RE: Exit walsender before confirming remote flush in logical replication

From: "Hayato Kuroda (Fujitsu)" <kuroda(dot)hayato(at)fujitsu(dot)com>
To: 'Kyotaro Horiguchi' <horikyota(dot)ntt(at)gmail(dot)com>
Cc: "pgsql-hackers(at)postgresql(dot)org" <pgsql-hackers(at)postgresql(dot)org>, "amit(dot)kapila16(at)gmail(dot)com" <amit(dot)kapila16(at)gmail(dot)com>, "ashutosh(dot)bapat(dot)oss(at)gmail(dot)com" <ashutosh(dot)bapat(dot)oss(at)gmail(dot)com>
Subject: RE: Exit walsender before confirming remote flush in logical replication
Date: 2022-12-23 12:54:15
Message-ID: TYAPR01MB5866CCD2C21790FEBE944034F5E99@TYAPR01MB5866.jpnprd01.prod.outlook.com
Views: Raw Message | Whole Thread | Download mbox | Resend email
Thread:
Lists: pgsql-hackers

Dear Horiguchi-san,

> Thus how about before entering an apply_delay, logrep worker sending a
> kind of crafted feedback, which reports commit_data.end_lsn as
> flushpos? A little tweak is needed in send_feedback() but seems to
> work..

#### Problem to work on:
In the mailing list message, what value does the quoted proposal say the crafted feedback would report as flushpos?

#### Information supplied:
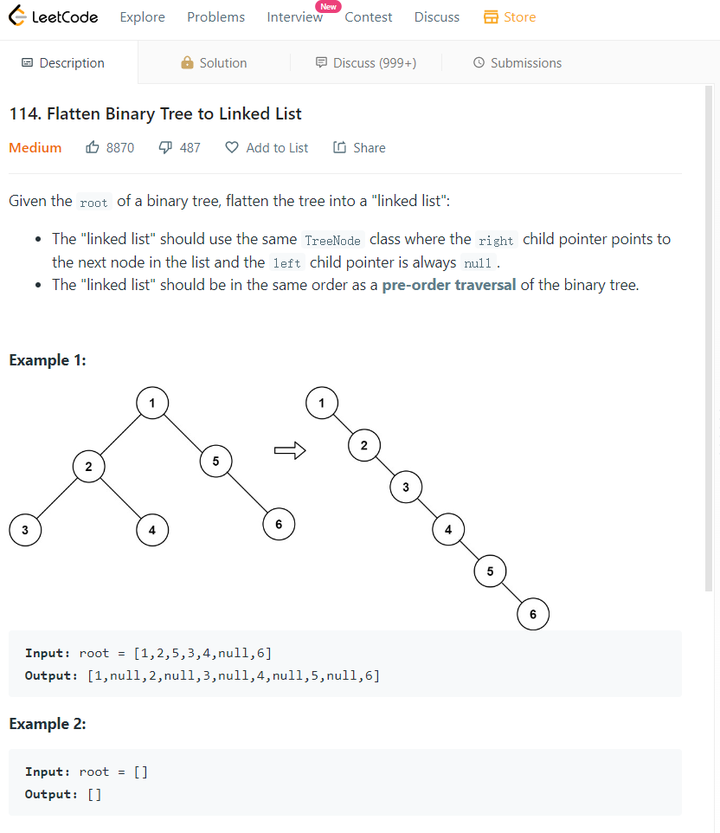Image resolution: width=720 pixels, height=833 pixels.
Task: Click the Share arrow icon
Action: point(340,147)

#### Reply to the task:
commit_data.end_lsn